Whining, nagging, and clinging may all be attempts to get your attention. And they may drive you crazy. But there are different approaches to take to each of them if you want your child to stop.
Turning Off The Whine
Your toddler may whine because she's tired, hungry, or bored. The obvious solution is to take care of her problem. Let her rest, feed her, or distract her. If possible, head off whininess before it occurs. Schedule a break before your child gets overtired. Carry a snack in case she gets hungry. Be prepared with a book or small toy when you have to wait in line at the grocery store. Whenever possible, try not to let her get to the point of whining.
Your older child may whine for more complicated reasons. She may have developed the habit as a toddler. She may have learned to deal with discomfort by complaining about it. If her whining is very annoying to you, she has probably learned that she can get a great deal of (negative) attention by whining.
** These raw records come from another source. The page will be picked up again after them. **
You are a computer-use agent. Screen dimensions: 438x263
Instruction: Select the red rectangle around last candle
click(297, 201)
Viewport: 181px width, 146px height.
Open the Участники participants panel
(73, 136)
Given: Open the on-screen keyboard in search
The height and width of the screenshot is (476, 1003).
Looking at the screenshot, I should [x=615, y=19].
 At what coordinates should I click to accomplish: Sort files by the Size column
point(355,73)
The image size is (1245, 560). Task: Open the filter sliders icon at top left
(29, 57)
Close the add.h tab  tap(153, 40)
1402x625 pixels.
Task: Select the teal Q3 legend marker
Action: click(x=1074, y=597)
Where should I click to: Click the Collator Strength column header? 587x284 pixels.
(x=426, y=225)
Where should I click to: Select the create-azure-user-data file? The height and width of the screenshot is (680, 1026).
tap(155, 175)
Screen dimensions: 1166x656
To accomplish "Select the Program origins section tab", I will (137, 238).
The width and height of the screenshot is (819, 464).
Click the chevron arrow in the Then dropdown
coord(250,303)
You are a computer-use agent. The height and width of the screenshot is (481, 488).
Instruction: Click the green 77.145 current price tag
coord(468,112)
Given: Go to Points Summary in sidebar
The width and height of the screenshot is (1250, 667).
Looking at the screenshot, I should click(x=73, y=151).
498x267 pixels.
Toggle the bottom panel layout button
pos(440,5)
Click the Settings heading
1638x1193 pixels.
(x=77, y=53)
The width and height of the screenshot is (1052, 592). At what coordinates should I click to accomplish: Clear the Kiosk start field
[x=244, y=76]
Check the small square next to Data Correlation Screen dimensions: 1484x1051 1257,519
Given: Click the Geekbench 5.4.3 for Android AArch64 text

Make it clear to your child that you will no longer listen to her whine. If she keeps it up, ask her to leave the room until she can speak in a normal voice. You may realize you've fallen into the habit of trying to solve her problems when she whines. If so, stop. Let her solve her problem herself, or offer to discuss it with her when she's no longer whining.
Putting An End To Nagging
The reason your child keeps asking for something even when you say no is simple. She knows that eventually you will give in. It's only human to want the nagging to stop. But if you cave in, it will only make the nagging worse the next time. Suppose your child asks to stay up for one more television show. If you hold out for five minutes and then give in, your child learns to keep nagging for at least five minutes. No matter how long you refuse, if you eventually give in, you're teaching her that nagging works. (She also gets your attention as long as the debate lasts.) There are two ways to stop a child from nagging. First, when you say no, stick to it. Don't give in and don't argue. Once you begin debating the issue, you've lost half the battle. (That doesn't mean you can't change your mind from time to time if you decide you were wrong. But don't do it just to buy yourself some peace.)
Secondly, give your child your full attention when she asks you something. Whether you say yes or no, it's important to be attentive. Sometimes children get into the habit of nagging because they aren't being heard the first few times they speak. If your child realizes you're not tuned in to her, she may ask several times until she gets a loud, annoyed No! or a defeated All right, already!
Getting A Clinging Child To Let Go
If your child clings to you, it's because she feels insecure being away from you. If you try to push her away, she will probably only tighten her grip.
The way to get a clinging child to let go is to stay close to her. If she knows she can depend on your being there, she won't feel the need to hold on quite so tightly. If a situation makes her uncomfortable, try to get her used to it gradually.
If your child is reluctant to join other children in a play group, have just one child over to play. If she has a good friend, make sure that child is there when you introduce your child to a group. Help her get over her initial shyness by sitting near her and suggesting things to do. If another child is playing with something that can be shared easily, like blocks or toy figures, see if you can get her engaged in playing too.
Clinginess is perfectly normal. Don't be embarrassed or outwardly bothered by her behavior. You don't want to add to her shyness or difficulty separating by making her feel you're ashamed of her.
When she does take a step away from you, don't remark on it or call attention to it. And don't take the opportunity to flee. She needs to learn that you'll still be there, even if she takes a few independent steps. Later on, when you're alone, you can praise her and comment on what a good time she had.